▶ [Work to complete] Please transcribe, exactly and only, the lines of the records below from the one holding "27 (93, 1860)" to the very end.

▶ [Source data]

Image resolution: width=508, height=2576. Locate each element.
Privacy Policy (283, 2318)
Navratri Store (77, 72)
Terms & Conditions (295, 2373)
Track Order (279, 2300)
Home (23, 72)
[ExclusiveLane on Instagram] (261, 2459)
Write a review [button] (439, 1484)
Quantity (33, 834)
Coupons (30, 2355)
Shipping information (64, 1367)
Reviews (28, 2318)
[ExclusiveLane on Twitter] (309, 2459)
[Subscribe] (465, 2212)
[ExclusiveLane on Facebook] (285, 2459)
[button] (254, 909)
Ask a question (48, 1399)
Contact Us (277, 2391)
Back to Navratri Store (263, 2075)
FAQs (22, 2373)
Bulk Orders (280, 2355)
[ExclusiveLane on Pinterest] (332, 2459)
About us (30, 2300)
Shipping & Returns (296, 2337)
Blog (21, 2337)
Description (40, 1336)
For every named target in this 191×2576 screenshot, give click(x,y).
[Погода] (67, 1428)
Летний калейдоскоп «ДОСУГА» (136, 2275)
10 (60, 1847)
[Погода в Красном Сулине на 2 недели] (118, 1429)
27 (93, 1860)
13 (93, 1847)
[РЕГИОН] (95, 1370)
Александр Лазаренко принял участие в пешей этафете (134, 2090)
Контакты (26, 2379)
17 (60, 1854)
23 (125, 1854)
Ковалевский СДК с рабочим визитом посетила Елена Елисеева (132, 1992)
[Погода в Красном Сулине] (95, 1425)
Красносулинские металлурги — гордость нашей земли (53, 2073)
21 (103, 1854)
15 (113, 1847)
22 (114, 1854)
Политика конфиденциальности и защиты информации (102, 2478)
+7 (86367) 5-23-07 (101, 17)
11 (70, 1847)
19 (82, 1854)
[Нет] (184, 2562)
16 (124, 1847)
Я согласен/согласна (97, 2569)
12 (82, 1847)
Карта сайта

▶ [Answer box]
27 (93, 1860)
13 (93, 1847)
[РЕГИОН] (95, 1370)
Александр Лазаренко принял участие в пешей этафете (134, 2090)
Контакты (26, 2379)
17 (60, 1854)
23 (125, 1854)
Ковалевский СДК с рабочим визитом посетила Елена Елисеева (132, 1992)
[Погода в Красном Сулине] (95, 1425)
Красносулинские металлурги — гордость нашей земли (53, 2073)
21 (103, 1854)
15 (113, 1847)
22 (114, 1854)
Политика конфиденциальности и защиты информации (102, 2478)
+7 (86367) 5-23-07 (101, 17)
11 (70, 1847)
19 (82, 1854)
[Нет] (184, 2562)
16 (124, 1847)
Я согласен/согласна (97, 2569)
12 (82, 1847)
Карта сайта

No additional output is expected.